Assuming for the sake of argument that they are together, you're still saving stack memory for every thread that isn't created. In fact you could say it allows the CPU to be idle, by spending less time context switching. On top of that, async/await is a perfect fit for OS overlapped I/O mechanisms for similar reasons, namely not requiring a separate blocking thread for every pending I/O (see e.g. https://en.wikipedia.org/wiki/Overlapped_I/O, https://stackoverflow.com/a/5283082)

mbid 7 hours ago | parent [-]

Right, I think the argument should be that transitioning from a synchronous to asynchronous programming model can improve the performance of a previously CPU/Memory-bound system so that it saturates the IO interface.

anonymars 6 hours ago | parent [-]

If the system is CPU-bound doing useful work, that's not the case. Async shines when there are a lot of "tasks" that are not doing useful work, because they are waiting (e.g. on I/O). Waiting threads waste resources. That's what async greatly improves.

charlieflowers 7 hours ago | parent | prev [-]

The simplest example is that you can easily be wasteful in your use of threads.
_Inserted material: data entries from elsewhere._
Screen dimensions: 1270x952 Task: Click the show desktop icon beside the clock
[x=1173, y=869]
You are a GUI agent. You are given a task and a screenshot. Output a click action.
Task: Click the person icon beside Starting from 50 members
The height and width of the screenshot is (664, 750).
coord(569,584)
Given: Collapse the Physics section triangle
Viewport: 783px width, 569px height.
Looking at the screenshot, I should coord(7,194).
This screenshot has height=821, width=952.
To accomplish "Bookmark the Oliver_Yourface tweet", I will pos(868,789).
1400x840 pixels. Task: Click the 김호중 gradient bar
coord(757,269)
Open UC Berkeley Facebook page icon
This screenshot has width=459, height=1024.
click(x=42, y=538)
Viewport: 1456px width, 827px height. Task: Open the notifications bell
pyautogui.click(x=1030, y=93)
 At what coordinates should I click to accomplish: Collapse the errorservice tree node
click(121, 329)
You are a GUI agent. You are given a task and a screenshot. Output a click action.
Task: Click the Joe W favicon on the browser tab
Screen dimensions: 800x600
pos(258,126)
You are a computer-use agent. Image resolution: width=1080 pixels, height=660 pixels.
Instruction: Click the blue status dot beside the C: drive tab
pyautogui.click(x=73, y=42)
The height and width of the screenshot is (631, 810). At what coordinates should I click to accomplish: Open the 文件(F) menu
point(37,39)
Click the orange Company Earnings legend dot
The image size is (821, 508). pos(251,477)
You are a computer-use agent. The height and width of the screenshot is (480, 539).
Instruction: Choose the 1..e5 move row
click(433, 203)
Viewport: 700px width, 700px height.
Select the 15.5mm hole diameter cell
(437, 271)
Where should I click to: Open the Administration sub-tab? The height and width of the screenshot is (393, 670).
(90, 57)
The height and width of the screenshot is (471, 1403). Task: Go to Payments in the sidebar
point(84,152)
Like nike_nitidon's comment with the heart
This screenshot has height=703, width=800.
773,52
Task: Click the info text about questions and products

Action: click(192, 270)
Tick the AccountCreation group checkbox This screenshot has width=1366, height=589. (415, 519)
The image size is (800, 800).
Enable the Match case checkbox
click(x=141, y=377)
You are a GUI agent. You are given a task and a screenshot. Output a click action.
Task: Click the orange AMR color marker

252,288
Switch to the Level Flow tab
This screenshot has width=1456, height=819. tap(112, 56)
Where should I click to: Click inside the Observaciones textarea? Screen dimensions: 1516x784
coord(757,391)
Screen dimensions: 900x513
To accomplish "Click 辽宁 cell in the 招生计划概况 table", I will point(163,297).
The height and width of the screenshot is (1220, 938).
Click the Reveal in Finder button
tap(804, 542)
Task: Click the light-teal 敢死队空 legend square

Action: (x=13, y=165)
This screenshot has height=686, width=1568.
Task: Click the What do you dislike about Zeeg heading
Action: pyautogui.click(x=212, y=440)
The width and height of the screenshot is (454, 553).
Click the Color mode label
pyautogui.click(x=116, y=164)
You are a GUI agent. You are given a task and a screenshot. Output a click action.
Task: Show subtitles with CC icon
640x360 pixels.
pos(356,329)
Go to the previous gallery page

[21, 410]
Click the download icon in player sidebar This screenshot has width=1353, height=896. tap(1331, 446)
If you just write blocking code, you will block the thread while waiting on io, and threads are a finite resource.

So avoiding that would mean a server can handle more traffic before running into limits based on thread count.

pocksuppet 6 hours ago | parent | prev [-]

Inversion of thought pattern: Why is a thread such a waste that we can't have one per concurrent request? Make threads less wasteful instead. Go took things in this direction.

anonymars 5 hours ago | parent [-]

How do you suggest we just "make threads less wasteful"?

I mean, I suppose we could move the scheduling and tracking out of kernel mode and into user mode...

But then guess what we've just reinvented?

ozgrakkurt 8 hours ago | parent | prev | next [-]

Async does make nvme io faster because queueing multiple operations on the nvme itself is faster.

default-kramer 6 hours ago | parent | prev [-]

I think it's another case of the whole industry being driven by the needs of the very small number of systems that need to handle >10k concurrent requests.

cmrdporcupine 3 hours ago | parent [-]

Or biases inherited from deploying on single or dual core 32-bit systems from 20 years ago.

Honestly, it's a mostly obsolete approach. OS threads are fast. We have lots of cores. The cost of bouncing around on the same core and losing L1 cache coherence is higher than the cost of firing up a new OS thread that could land on a new core.

The kernel scheduler gets tuned. Language specific async runtimes are unlikely to see so many eyeballs.